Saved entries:

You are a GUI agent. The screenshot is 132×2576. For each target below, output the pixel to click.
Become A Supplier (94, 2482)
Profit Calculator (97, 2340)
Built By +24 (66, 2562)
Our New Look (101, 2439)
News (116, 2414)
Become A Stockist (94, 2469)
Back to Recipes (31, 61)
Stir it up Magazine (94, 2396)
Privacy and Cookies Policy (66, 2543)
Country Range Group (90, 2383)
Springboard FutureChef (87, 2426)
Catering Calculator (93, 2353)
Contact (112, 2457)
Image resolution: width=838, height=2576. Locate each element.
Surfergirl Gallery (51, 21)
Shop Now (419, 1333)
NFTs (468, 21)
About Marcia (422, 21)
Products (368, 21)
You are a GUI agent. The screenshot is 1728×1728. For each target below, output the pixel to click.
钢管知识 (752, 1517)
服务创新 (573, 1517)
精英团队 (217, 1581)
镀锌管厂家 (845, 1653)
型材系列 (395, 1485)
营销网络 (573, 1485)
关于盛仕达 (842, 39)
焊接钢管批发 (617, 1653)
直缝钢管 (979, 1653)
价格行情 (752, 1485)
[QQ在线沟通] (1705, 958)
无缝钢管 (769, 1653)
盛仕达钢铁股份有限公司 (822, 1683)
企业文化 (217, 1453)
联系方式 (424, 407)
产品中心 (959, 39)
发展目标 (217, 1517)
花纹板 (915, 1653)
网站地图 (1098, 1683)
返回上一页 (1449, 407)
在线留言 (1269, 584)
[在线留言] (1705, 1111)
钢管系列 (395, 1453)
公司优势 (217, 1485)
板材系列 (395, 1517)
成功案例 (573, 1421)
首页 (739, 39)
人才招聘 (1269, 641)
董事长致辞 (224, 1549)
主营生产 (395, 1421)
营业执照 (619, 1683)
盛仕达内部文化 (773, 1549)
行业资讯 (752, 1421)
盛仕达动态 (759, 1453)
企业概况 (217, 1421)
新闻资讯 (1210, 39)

*Task goal:* Repeat, exactly as they stand, the line that contains "企业文化 (217, 1453)" and all the lines after it in the data above.

*Solution for this problem:*
企业文化 (217, 1453)
联系方式 (424, 407)
产品中心 (959, 39)
发展目标 (217, 1517)
花纹板 (915, 1653)
网站地图 (1098, 1683)
返回上一页 (1449, 407)
在线留言 (1269, 584)
[在线留言] (1705, 1111)
钢管系列 (395, 1453)
公司优势 (217, 1485)
板材系列 (395, 1517)
成功案例 (573, 1421)
首页 (739, 39)
人才招聘 (1269, 641)
董事长致辞 (224, 1549)
主营生产 (395, 1421)
营业执照 (619, 1683)
盛仕达内部文化 (773, 1549)
行业资讯 (752, 1421)
盛仕达动态 (759, 1453)
企业概况 (217, 1421)
新闻资讯 (1210, 39)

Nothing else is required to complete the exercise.